Jesse Hamilton, a first-year doctoral student in philosophy

Courtesy of Jesse Hamilton



“With the COVID-19 vaccine on everyone’s mind, the top-line takeaway is that it really behooves everybody involved to clearly explain why and how they know what they know,” says Weisberg. “People are wondering how the vaccine was developed in under a year. The scientific and medical community needs to treat this as an important question.”

The answers lie in the nature of science and the particulars of Operation Warp Speed, the federal government’s plan to support the development and distribution of the COVID-19 vaccine.

“Scientists can talk about control groups,” Weisberg explains. “They can talk about how everyone in the scientific community who could contribute did, because it’s so important. And they can talk about how the federal government set things up in such a way that drug companies didn't have to take a financial risk in developing a vaccine, which sped up the process.”

Weisberg and Hamilton study the philosophy of science, a field with a history of wading into controversial waters. In fact, that’s what drew them in.

“In 2005, there was a case in central Pennsylvania, Kitzmiller v. Dover,” Weisberg remembers. “High school teachers were resisting teaching creationism in the form of intelligent design. At the time, Paul Sniegowski [now Stephen A. Levin Family Dean of the College of Arts & Sciences] and I were both assistant professors, he in biology and me in philosophy. We got a little bit involved in that case, in support of the teachers. That really got me interested in studying the public's resistance to evolution and other scientific issues.”

Hamilton’s path was less conventional. He came to the Department of Philosophy after a nine-year stint in the Army, followed by 10 years working in the corporate world. He remembers picking up a book of philosophy while on leave from his combat tour and bringing it back to Iraq.

In These Times

To hear more from Michael Weisberg, Professor and Chair of Philosophy, on science denial and COVID-19, listen to the first episode of the In These Times podcast, “Dimensions of the COVID-19 Crisis.”
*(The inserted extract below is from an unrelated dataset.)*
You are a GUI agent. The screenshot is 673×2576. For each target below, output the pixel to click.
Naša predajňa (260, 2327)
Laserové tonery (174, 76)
“Reading philosophy in downtown Fallujah helped me as a person while I was over there, but it also generated a lifelong interest in philosophy as a topic, and I always wanted to study it seriously,” he says. “I didn’t know philosophy of science was a field until I got to Penn and took Professor Weisberg’s class. But even when I was in the military, I’d always argue with my Army friends about science. Science has always been a passion.”

In terms of their recent paper, the findings are exciting, but Weisberg, Hamilton, and their collaborators know there is more work to be done. Because the nature of science means that new knowledge generates questions, the paper suggests that future research should investigate the correlational relationship between knowledge of the nature of science and scientific acceptance.

Oh, and the relative size of an electron? It’s approximately, 1/2000 the mass of a proton or neutron.